Ukrainian mail carrier risks drones to deliver lifelines near front line
Larysa Navrotska drives into drone range to carry pensions, medicine and mail to villages where every other service has been battered by war.

Larysa Navrotska keeps going where roads empty out and Russian drones still hunt the sky. On her route near Ukraine’s front line, the mail carrier delivers pensions, medicine, social benefits, parcels and letters from loved ones to remote communities that now depend on Ukrposhta for far more than postage.
That mission has turned Ukraine’s state-owned postal service into a wartime lifeline. In frontline and de-occupied areas, the mail truck often means cash in an elderly person’s hand, prescriptions for a family cut off from a pharmacy, or paperwork that keeps a household connected to the state. The need has only deepened as the war has pushed civilian life to the edge: the United Nations Human Rights Monitoring Mission in Ukraine said that in 2025 more than 60% of all civilian casualties occurred in frontline areas.

The same mission said July 2025 brought the highest number of civilian casualties from short-range drones since the full-scale invasion began, with 64 people killed and 337 injured. It also said people in frontline villages increasingly struggled to reach pharmacies, healthcare, public transport, education and utilities. In that vacuum, postal workers have become essential public servants, moving not just letters but the services that keep communities from collapsing.

_ _ _

● Exercise tasks
1. Retype the passage of the mail carrier article starting at "That mission has" and ending at "in frontline areas.".
2. Extend the mail carrier article with the text that would come next after its final sentence.
The rows that follow come from a separate source and are unrelated to the mail carrier article.

_ _ _

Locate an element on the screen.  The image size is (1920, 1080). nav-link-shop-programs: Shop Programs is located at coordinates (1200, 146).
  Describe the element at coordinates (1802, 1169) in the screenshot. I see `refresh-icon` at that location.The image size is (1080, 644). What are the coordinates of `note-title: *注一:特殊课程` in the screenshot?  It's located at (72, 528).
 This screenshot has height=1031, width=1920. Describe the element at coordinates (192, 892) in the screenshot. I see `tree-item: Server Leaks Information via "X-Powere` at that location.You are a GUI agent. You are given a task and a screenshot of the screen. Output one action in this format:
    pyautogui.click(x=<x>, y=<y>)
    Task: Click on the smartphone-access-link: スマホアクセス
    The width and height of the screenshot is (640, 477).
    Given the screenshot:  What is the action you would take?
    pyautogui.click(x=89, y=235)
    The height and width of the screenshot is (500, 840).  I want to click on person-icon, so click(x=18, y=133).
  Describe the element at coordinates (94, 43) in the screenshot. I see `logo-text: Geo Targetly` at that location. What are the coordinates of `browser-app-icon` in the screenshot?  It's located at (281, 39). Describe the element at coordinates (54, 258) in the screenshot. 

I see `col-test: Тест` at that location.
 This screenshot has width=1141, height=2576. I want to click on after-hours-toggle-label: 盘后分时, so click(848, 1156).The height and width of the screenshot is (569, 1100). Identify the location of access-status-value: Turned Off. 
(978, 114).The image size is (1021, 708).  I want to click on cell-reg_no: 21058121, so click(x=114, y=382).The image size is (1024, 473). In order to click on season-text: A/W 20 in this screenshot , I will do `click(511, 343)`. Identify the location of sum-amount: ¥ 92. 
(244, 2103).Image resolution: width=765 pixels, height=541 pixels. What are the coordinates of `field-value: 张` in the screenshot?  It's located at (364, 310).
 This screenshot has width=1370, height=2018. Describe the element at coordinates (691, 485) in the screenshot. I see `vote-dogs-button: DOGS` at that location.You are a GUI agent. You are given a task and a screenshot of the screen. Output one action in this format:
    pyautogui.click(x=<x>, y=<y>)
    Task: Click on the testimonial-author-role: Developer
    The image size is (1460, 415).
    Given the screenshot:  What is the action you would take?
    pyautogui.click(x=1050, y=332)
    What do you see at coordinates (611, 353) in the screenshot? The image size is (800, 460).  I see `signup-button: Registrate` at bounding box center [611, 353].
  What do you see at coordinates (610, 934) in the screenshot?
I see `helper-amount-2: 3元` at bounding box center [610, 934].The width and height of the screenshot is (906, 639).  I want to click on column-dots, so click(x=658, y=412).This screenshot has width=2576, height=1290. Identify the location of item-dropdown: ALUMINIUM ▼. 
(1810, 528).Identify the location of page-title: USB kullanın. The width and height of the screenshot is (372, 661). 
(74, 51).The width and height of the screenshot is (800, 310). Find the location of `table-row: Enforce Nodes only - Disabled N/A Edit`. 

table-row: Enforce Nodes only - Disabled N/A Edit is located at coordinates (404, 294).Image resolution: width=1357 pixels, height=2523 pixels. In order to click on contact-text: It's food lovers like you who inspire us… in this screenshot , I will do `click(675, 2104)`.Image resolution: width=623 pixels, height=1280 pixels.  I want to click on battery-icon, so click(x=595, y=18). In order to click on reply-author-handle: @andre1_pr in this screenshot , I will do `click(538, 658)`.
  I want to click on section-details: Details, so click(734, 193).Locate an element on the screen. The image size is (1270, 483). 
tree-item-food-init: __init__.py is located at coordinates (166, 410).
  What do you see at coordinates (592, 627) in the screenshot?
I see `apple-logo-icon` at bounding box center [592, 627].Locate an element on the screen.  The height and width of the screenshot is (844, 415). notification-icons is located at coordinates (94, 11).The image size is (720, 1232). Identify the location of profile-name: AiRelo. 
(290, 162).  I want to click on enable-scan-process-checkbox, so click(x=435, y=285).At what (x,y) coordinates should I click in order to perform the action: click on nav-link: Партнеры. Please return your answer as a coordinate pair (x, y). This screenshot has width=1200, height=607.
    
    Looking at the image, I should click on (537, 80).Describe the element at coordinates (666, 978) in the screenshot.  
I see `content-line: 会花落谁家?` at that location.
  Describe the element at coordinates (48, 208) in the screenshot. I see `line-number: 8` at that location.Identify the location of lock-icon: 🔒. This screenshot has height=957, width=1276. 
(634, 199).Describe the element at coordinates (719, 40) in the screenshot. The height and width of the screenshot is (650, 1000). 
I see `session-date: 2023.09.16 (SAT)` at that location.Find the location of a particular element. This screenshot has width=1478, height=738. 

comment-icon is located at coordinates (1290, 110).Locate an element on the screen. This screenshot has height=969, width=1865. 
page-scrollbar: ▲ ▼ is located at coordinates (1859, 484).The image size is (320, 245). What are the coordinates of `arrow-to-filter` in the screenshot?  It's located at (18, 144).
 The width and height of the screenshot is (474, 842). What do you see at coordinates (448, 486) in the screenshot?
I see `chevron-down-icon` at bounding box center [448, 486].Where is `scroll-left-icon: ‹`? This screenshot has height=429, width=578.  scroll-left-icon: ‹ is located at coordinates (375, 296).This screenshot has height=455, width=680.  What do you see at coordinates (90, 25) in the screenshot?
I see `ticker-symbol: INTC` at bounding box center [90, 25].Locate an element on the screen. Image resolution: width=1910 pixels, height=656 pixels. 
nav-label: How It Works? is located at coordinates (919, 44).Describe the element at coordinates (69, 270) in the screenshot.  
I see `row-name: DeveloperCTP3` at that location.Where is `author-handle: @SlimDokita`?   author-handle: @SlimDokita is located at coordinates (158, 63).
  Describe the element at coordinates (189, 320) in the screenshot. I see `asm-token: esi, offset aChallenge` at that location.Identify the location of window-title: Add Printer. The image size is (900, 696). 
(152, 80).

_ _ _

● Replies
1.
That mission has turned Ukraine’s state-owned postal service into a wartime lifeline. In frontline and de-occupied areas, the mail truck often means cash in an elderly person’s hand, prescriptions for a family cut off from a pharmacy, or paperwork that keeps a household connected to the state. The need has only deepened as the war has pushed civilian life to the edge: the United Nations Human Rights Monitoring Mission in Ukraine said that in 2025 more than 60% of all civilian casualties occurred in frontline areas.

2.
The risks are not abstract. Russian strikes on postal infrastructure were being examined as potential war crimes in March 2026, part of a broader pattern of attacks on civilian logistics meant to disrupt daily life and essential services. Ukrposhta CEO Ihor Smilyanskyi said four company employees had died since Russia’s full-scale invasion began. After a deadly Sept. 9, 2025 strike in Yarova, in the Donetsk region, which killed at least 24 people and injured 19 while they were receiving pensions, Ukrposhta and military-civilian administrations changed pension-payment procedures in frontline settlements.
The company has also been forced to retreat as the front moves. In August 2025, Ukrposhta closed its branch in Kostiantynivka after Russian forces came within about six kilometers of the city’s outskirts, leaving the office as the last post office there after other services had already gone. Before the full-scale invasion, Ukrposhta held about 25% of Ukraine’s postal market and Nova Poshta about 65%, but both companies have since been pulled into the logic of critical infrastructure, operating under fire as ordinary workers like Navrotska help keep the state functioning one delivery at a time.